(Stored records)
•••

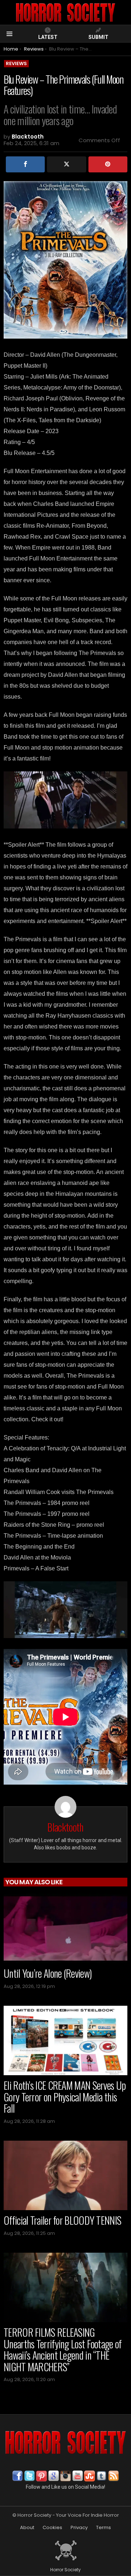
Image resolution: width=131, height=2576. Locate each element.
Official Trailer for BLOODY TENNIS (62, 2220)
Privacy (79, 2528)
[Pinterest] (107, 164)
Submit (98, 37)
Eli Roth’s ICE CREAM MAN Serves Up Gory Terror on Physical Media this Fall (65, 2097)
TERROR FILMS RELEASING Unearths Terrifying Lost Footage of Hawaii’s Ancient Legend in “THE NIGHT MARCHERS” (63, 2349)
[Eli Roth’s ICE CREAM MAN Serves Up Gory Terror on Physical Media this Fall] (65, 2040)
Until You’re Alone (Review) (48, 1973)
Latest (47, 37)
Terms (103, 2528)
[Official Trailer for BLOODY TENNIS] (65, 2175)
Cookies (52, 2528)
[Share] (25, 164)
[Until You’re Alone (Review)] (65, 1928)
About (27, 2528)
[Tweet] (66, 164)
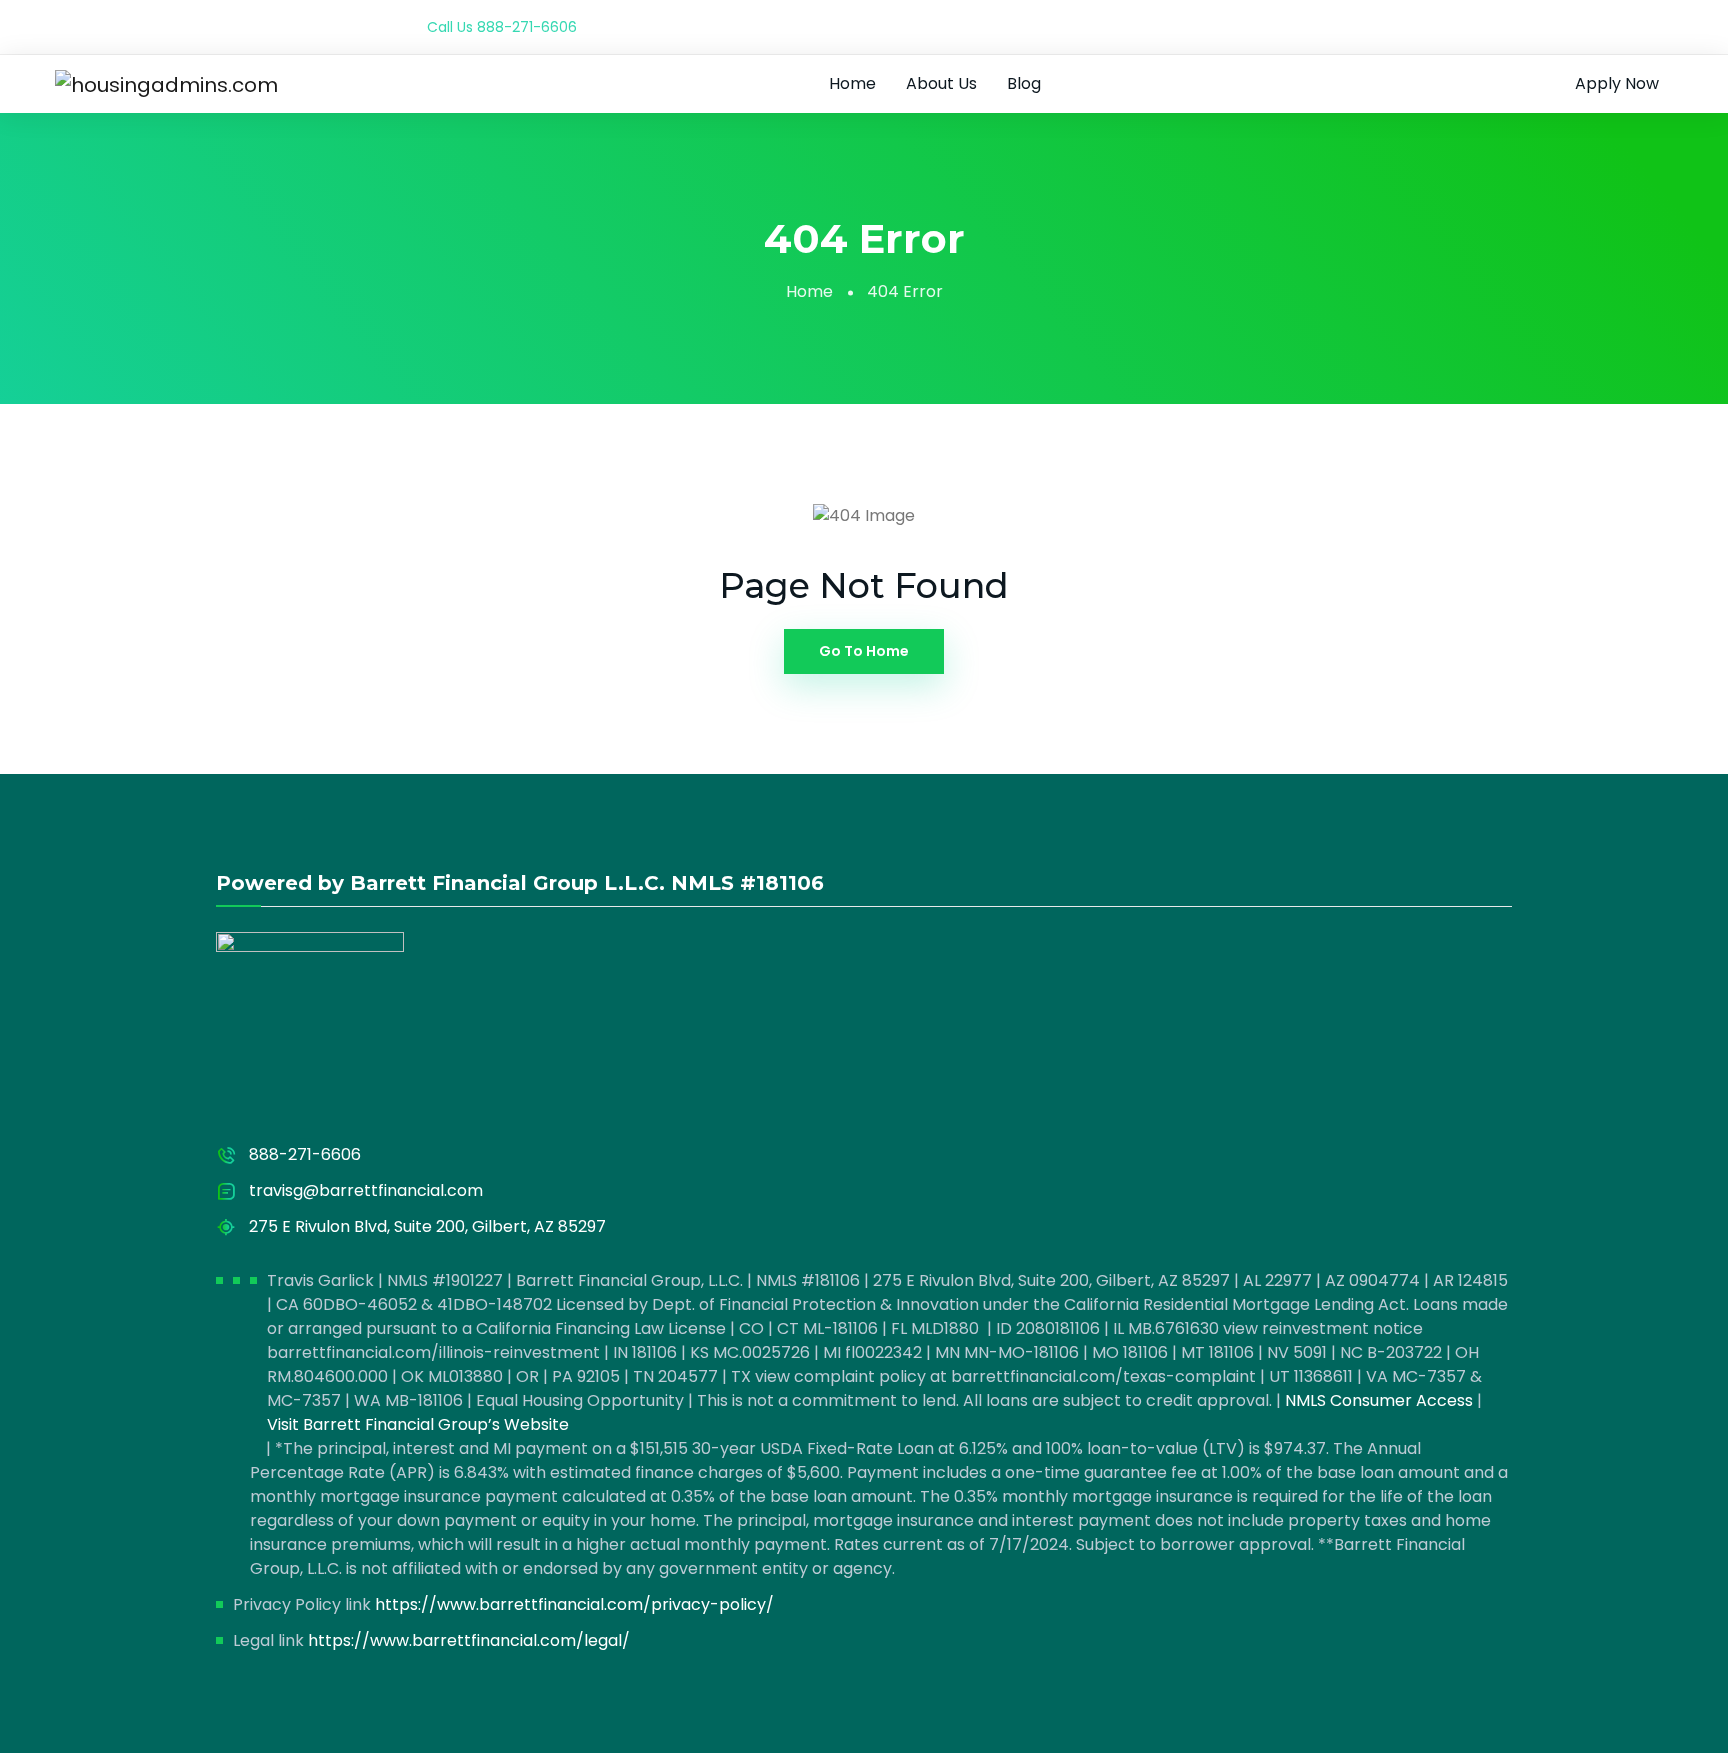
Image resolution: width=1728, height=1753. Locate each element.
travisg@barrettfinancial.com (366, 1190)
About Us (941, 83)
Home (852, 83)
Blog (1024, 83)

•••

> _EXERCISE GOAL_: No pictures should appear in the copy. Print exactly the lines above from the line containing "Terms (103, 2528)" through the last line of the data.

> _ANSWER SECTION_:
Terms (103, 2528)
[Official Trailer for BLOODY TENNIS] (65, 2175)
Cookies (52, 2528)
[Share] (25, 164)
[Until You’re Alone (Review)] (65, 1928)
About (27, 2528)
[Tweet] (66, 164)
Image resolution: width=1728, height=1753. Locate each element.
travisg@barrettfinancial.com (366, 1190)
About Us (941, 83)
Home (852, 83)
Blog (1024, 83)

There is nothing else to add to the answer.